После перевязки кочегару делали укол морфия, привозили в палату. Мычащая от боли мумия уходила в тяжелый сон, стонала, материлась, хрипела и страшно зияла черным провалом рта среди белоснежных свежих бинтов. Палата тоже облегченно затихала. Лукич вздыхал:
— Это ж какие муки терпит человек!
— Исус терпел и нам велел, — не то в насмешку, не то всерьез говорил штрафник.
— Иди ты со своим Исусом! — взрывался Сычугин. — Исусу таких мук и не снилось.
— По мукам-то мы все — святые, — говорил Лукич.
— Святые! — зло усмехался штрафник. — Кто — святой, а я так — грешный, и вариться мне в котле со смолой на том свете.
— Тебе еще только вариться, а он уже сварился, — кивал на кочегара Лукич.

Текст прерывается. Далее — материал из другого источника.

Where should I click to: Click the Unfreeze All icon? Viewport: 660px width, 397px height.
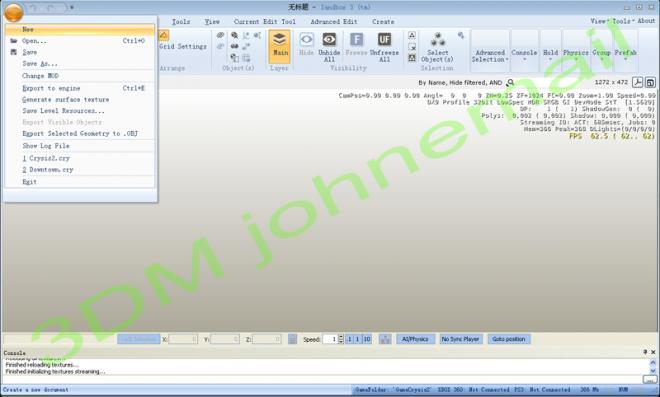[384, 40]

По ночам кочегар опять кричал, просил морфию, матерился, плакал. Забинтованная голова его, будто белый шар одуванчика на тонкой шее, бессильно перекатывалась по подушке.
— Ну пожалей, силов нету никаких. Помираю, — слезно молил он.
— Нет, миленький, нельзя. Еще хуже будет. Потерпи.
— «Потерпи», — хрипел кочегар. — Нету у меня силов терпеть. Нету-у!
— Кровопийка! — взрывался Сычугин. — Тебе бы так! Уколи ты его!
Но сестра была неумолима.
«Ну что она не уколет его? — думал Костя, страдая за кочегара. — Какое сердце надо иметь!»
А потом видел, как плакала сестра, тихо, чтобы никто не заметил. Вытирала слезы со щек и все гладила и гладила обваренную забинтованную руку кочегара и что-то говорила слабым голосом, будто напевала колыбельную.